Die Europäische Union führt neue Regeln für Bargeldzahlungen ein, um Geldwäsche und Terrorfinanzierung stärker zu bekämpfen. Ab 10. Juli 2027 gilt in der gesamten EU eine neue Obergrenze für Bargeldzahlungen im Geschäftsverkehr.

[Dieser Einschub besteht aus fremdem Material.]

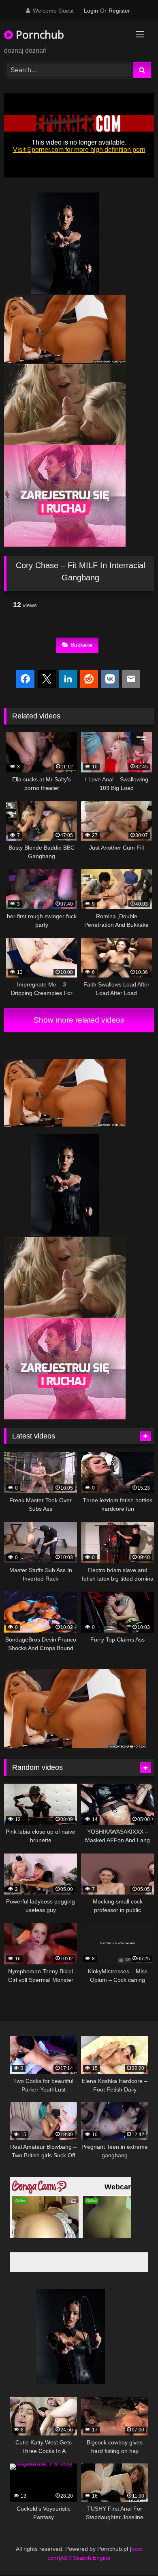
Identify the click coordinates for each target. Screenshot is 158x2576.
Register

Grundlage ist die EU-Verordnung (EU) 2024/1624. Nach dieser Regel dürfen Unternehmen und Selbstständige Zahlungen über 10.000 Euro künftig nicht mehr in bar abwickeln. Beträge über dieser Grenze müssen über nachvollziehbare Zahlungswege wie Überweisungen oder andere elektronische Zahlungsmethoden erfolgen.
Die neue Regel gilt sowohl für Zahlungen von Unternehmen an andere Firmen als auch für Bargeldzahlungen, die Unternehmen von Kunden entgegennehmen. Damit betrifft die Vorschrift ausschließlich geschäftliche Transaktionen.
Identitätskontrolle ab 3.000 Euro
Neben der Obergrenze führt die EU auch eine zusätzliche Kontrollschwelle ein. Bei Bargeldzahlungen ab 3.000 Euro müssen gewerbliche Verkäufer künftig die Identität des Kunden feststellen und dokumentieren.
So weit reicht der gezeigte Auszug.